[Stored data]
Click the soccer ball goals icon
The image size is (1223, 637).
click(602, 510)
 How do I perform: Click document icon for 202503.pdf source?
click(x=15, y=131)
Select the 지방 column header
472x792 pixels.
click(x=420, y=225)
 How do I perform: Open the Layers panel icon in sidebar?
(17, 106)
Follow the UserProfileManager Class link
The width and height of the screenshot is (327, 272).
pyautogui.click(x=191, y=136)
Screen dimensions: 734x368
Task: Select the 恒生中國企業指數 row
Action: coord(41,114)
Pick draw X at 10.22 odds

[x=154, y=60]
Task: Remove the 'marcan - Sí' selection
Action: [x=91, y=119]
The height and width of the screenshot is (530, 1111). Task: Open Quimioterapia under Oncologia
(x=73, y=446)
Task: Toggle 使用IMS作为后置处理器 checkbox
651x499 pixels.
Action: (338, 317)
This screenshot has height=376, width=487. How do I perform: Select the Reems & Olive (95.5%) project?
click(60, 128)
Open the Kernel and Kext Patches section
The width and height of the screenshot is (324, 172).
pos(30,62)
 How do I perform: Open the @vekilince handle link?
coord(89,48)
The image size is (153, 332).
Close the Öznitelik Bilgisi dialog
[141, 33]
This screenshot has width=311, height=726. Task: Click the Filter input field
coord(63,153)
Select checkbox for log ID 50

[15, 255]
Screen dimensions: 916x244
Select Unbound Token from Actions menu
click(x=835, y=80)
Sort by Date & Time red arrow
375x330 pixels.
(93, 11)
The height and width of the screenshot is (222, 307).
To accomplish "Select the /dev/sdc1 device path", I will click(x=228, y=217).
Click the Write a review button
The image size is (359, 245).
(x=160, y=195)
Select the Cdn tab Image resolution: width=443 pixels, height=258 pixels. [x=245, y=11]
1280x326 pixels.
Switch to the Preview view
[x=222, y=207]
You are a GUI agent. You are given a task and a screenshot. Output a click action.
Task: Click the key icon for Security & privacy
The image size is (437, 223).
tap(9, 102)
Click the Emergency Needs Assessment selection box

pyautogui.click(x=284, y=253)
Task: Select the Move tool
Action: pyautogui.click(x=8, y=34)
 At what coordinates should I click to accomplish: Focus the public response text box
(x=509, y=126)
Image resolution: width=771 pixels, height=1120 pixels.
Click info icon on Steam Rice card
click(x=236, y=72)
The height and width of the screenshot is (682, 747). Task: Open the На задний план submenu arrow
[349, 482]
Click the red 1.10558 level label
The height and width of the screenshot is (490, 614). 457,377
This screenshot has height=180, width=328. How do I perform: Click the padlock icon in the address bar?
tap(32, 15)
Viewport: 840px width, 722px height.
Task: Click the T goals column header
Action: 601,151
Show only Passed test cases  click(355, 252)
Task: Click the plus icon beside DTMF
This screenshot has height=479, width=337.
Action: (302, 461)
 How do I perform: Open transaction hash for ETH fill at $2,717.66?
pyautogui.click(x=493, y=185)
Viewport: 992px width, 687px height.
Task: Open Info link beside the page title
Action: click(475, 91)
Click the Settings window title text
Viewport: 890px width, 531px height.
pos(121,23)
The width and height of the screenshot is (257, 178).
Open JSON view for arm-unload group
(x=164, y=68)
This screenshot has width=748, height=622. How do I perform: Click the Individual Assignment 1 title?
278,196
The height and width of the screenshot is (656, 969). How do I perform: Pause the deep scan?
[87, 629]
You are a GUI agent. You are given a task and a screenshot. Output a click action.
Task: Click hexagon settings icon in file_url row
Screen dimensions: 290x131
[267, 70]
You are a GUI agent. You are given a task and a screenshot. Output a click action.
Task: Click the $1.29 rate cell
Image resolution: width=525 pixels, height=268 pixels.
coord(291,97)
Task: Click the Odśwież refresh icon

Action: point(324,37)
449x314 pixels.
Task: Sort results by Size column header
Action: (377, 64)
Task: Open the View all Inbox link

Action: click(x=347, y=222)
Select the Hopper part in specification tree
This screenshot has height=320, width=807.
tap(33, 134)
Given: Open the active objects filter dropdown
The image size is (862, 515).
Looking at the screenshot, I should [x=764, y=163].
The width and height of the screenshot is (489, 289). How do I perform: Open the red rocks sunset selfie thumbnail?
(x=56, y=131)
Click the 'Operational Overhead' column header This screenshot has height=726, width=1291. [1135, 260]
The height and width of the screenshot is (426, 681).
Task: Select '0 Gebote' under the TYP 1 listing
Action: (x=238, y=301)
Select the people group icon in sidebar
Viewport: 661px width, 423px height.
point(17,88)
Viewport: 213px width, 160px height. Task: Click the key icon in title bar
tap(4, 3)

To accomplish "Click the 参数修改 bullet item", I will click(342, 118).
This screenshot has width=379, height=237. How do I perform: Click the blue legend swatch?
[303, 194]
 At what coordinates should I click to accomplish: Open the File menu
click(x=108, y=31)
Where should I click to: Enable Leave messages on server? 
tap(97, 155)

WHAT IS EXPECTED: The answer is the full set of records, printed exactly as given.

OUTPUT OF THE EXERCISE:
Click the soccer ball goals icon
The image size is (1223, 637).
click(602, 510)
 How do I perform: Click document icon for 202503.pdf source?
click(x=15, y=131)
Select the 지방 column header
472x792 pixels.
click(x=420, y=225)
 How do I perform: Open the Layers panel icon in sidebar?
(17, 106)
Follow the UserProfileManager Class link
The width and height of the screenshot is (327, 272).
pyautogui.click(x=191, y=136)
Screen dimensions: 734x368
Task: Select the 恒生中國企業指數 row
Action: coord(41,114)
Pick draw X at 10.22 odds

[x=154, y=60]
Task: Remove the 'marcan - Sí' selection
Action: [x=91, y=119]
The height and width of the screenshot is (530, 1111). Task: Open Quimioterapia under Oncologia
(x=73, y=446)
Task: Toggle 使用IMS作为后置处理器 checkbox
651x499 pixels.
Action: (338, 317)
This screenshot has height=376, width=487. How do I perform: Select the Reems & Olive (95.5%) project?
click(60, 128)
Open the Kernel and Kext Patches section
The width and height of the screenshot is (324, 172).
pos(30,62)
 How do I perform: Open the @vekilince handle link?
coord(89,48)
The image size is (153, 332).
Close the Öznitelik Bilgisi dialog
[141, 33]
This screenshot has width=311, height=726. Task: Click the Filter input field
coord(63,153)
Select checkbox for log ID 50

[15, 255]
Screen dimensions: 916x244
Select Unbound Token from Actions menu
click(x=835, y=80)
Sort by Date & Time red arrow
375x330 pixels.
(93, 11)
The height and width of the screenshot is (222, 307).
To accomplish "Select the /dev/sdc1 device path", I will click(x=228, y=217).
Click the Write a review button
The image size is (359, 245).
(x=160, y=195)
Select the Cdn tab Image resolution: width=443 pixels, height=258 pixels. [x=245, y=11]
1280x326 pixels.
Switch to the Preview view
[x=222, y=207]
You are a GUI agent. You are given a task and a screenshot. Output a click action.
Task: Click the key icon for Security & privacy
The image size is (437, 223).
tap(9, 102)
Click the Emergency Needs Assessment selection box

pyautogui.click(x=284, y=253)
Task: Select the Move tool
Action: pyautogui.click(x=8, y=34)
 At what coordinates should I click to accomplish: Focus the public response text box
(x=509, y=126)
Image resolution: width=771 pixels, height=1120 pixels.
Click info icon on Steam Rice card
click(x=236, y=72)
The height and width of the screenshot is (682, 747). Task: Open the На задний план submenu arrow
[349, 482]
Click the red 1.10558 level label
The height and width of the screenshot is (490, 614). 457,377
This screenshot has height=180, width=328. How do I perform: Click the padlock icon in the address bar?
tap(32, 15)
Viewport: 840px width, 722px height.
Task: Click the T goals column header
Action: 601,151
Show only Passed test cases  click(355, 252)
Task: Click the plus icon beside DTMF
This screenshot has height=479, width=337.
Action: (302, 461)
 How do I perform: Open transaction hash for ETH fill at $2,717.66?
pyautogui.click(x=493, y=185)
Viewport: 992px width, 687px height.
Task: Open Info link beside the page title
Action: click(475, 91)
Click the Settings window title text
Viewport: 890px width, 531px height.
pos(121,23)
The width and height of the screenshot is (257, 178).
Open JSON view for arm-unload group
(x=164, y=68)
This screenshot has width=748, height=622. How do I perform: Click the Individual Assignment 1 title?
278,196
The height and width of the screenshot is (656, 969). How do I perform: Pause the deep scan?
[87, 629]
You are a GUI agent. You are given a task and a screenshot. Output a click action.
Task: Click hexagon settings icon in file_url row
Screen dimensions: 290x131
[267, 70]
You are a GUI agent. You are given a task and a screenshot. Output a click action.
Task: Click the $1.29 rate cell
Image resolution: width=525 pixels, height=268 pixels.
coord(291,97)
Task: Click the Odśwież refresh icon

Action: point(324,37)
449x314 pixels.
Task: Sort results by Size column header
Action: (377, 64)
Task: Open the View all Inbox link

Action: click(x=347, y=222)
Select the Hopper part in specification tree
This screenshot has height=320, width=807.
tap(33, 134)
Given: Open the active objects filter dropdown
The image size is (862, 515).
Looking at the screenshot, I should [x=764, y=163].
The width and height of the screenshot is (489, 289). How do I perform: Open the red rocks sunset selfie thumbnail?
(x=56, y=131)
Click the 'Operational Overhead' column header This screenshot has height=726, width=1291. [1135, 260]
The height and width of the screenshot is (426, 681).
Task: Select '0 Gebote' under the TYP 1 listing
Action: (x=238, y=301)
Select the people group icon in sidebar
Viewport: 661px width, 423px height.
point(17,88)
Viewport: 213px width, 160px height. Task: Click the key icon in title bar
tap(4, 3)

To accomplish "Click the 参数修改 bullet item", I will click(342, 118).
This screenshot has width=379, height=237. How do I perform: Click the blue legend swatch?
[303, 194]
 At what coordinates should I click to accomplish: Open the File menu
click(x=108, y=31)
Where should I click to: Enable Leave messages on server? 
tap(97, 155)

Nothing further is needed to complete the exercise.